Converts user input 1 to 3999 from decimal to Roman numerals, and vice versa.
Compiled using C++17.
Difficulties in development:
At first, when I tried to write the "to_decimal" function, I was complicating it quite a lot. I tried using stacks because I thought it would make it easier to identify cases where one numeral would be repeated more than three times. I realized that I could program it a lot easier if I just didn't worry about that, as the website https://numeralsconverter.com/ didn't either. Instead of stacks, I was just able to add each value to the final return value, which made it so I only needed to worry about subtractive cases.

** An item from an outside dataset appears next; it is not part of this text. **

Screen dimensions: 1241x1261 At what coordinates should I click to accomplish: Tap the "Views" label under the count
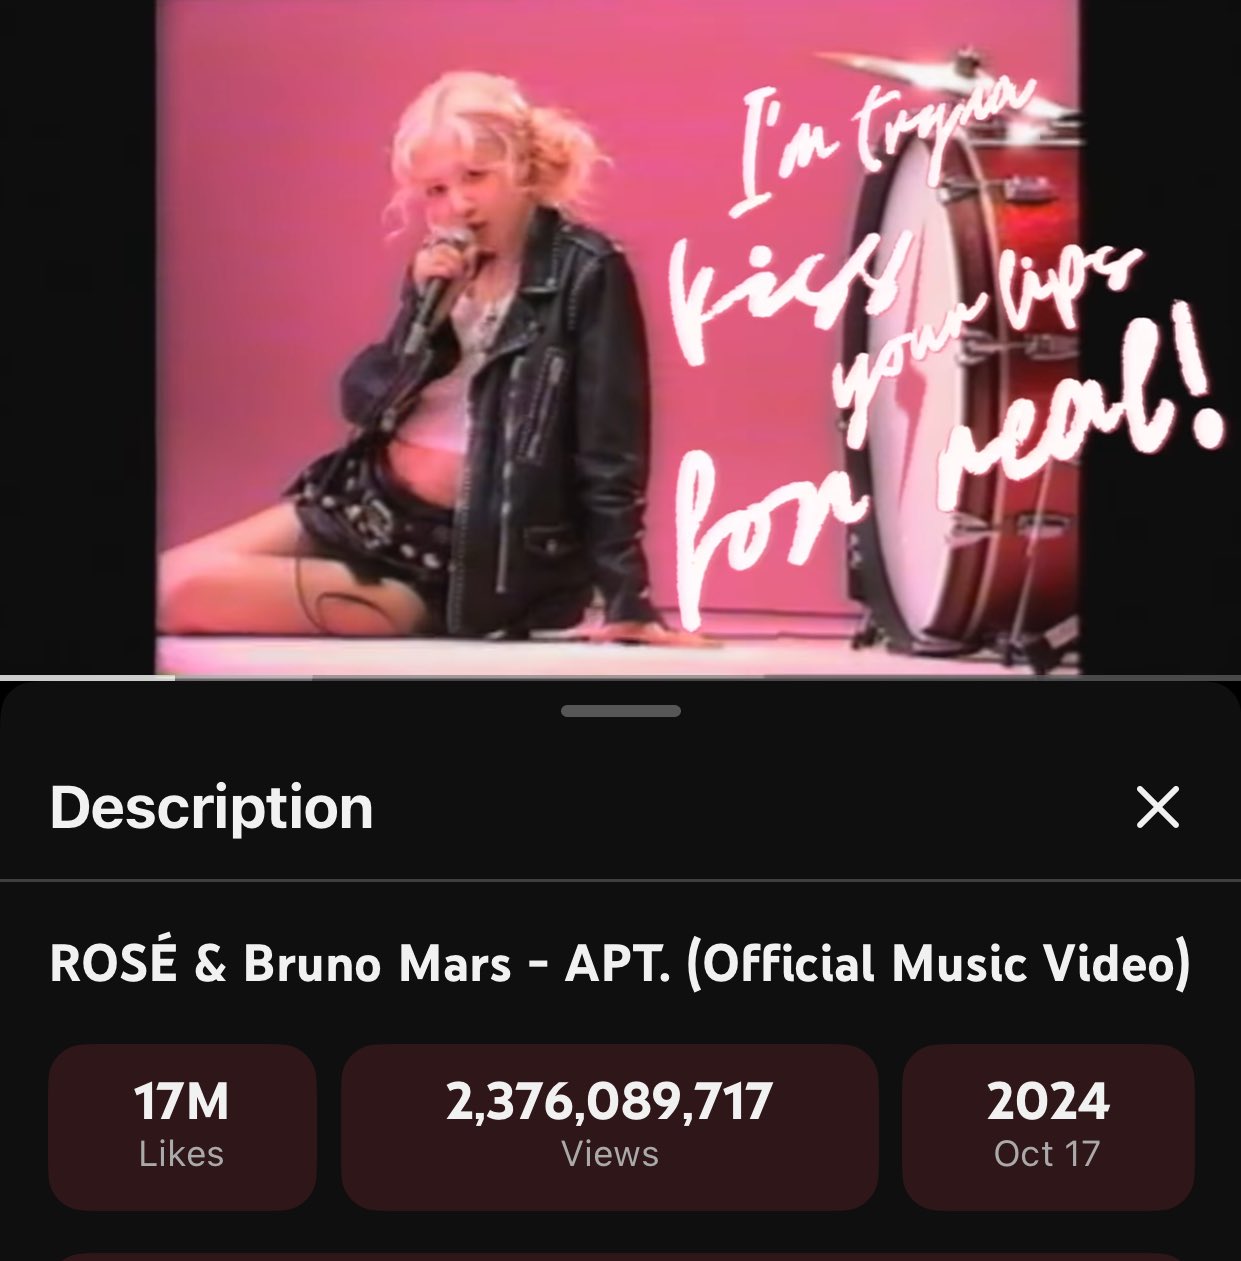click(x=610, y=1154)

That was the hardest part of the to_decimal function it took me a while to write out "if (number * 10 < previous || previous - number == number || (previous - number) % 100 == number)" because I wanted to make sure that I was correctly raising errors for every case and it was tough exploring each case and what I could do to combat each one.
The "to_roman" was initially easier for me. One thing I tried was using a map instead of two vectors, so I wrote out the whole thing before realizing I wouldn't be able to access the ith index of the map and had to go back to what I had originally.

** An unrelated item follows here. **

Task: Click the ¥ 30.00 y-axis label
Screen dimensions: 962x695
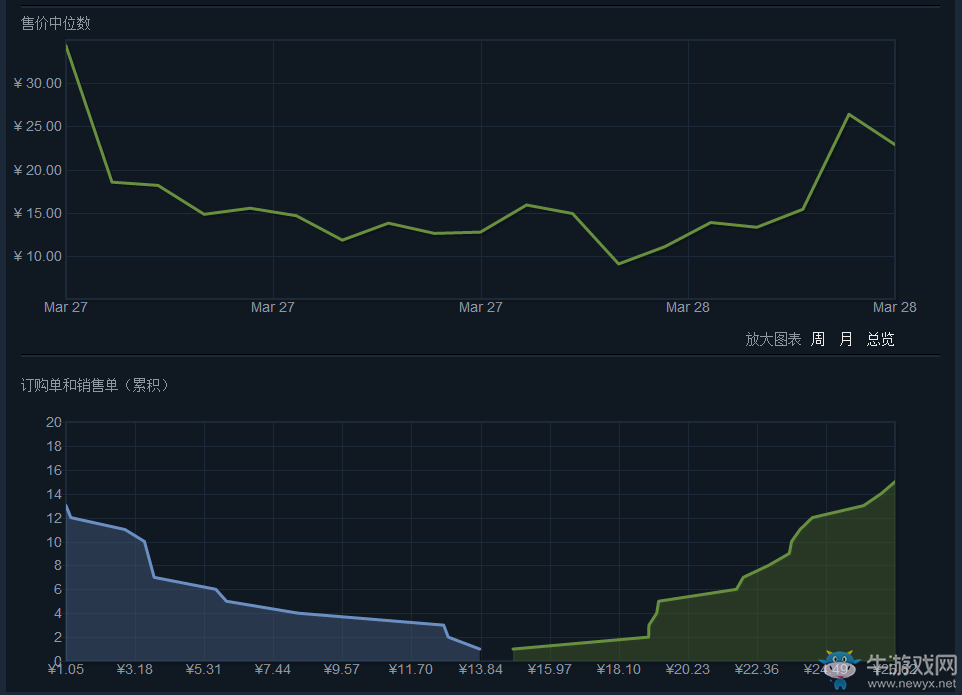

Overall, the most time-consuming portion of the challenge was making sure that my program worked correctly. I would test a few things, fix my code, and think it is finished, but then think of something else that could break my code and have to fix it. At first, I also wanted to implement file reading, so that it would be able to read files full of numbers, like what would be on the tablets. Once it had already taken me long enough, I didn't feel like it was as important but it is definitely easily implementable.
The challenge took me a total of ~2.5 hours.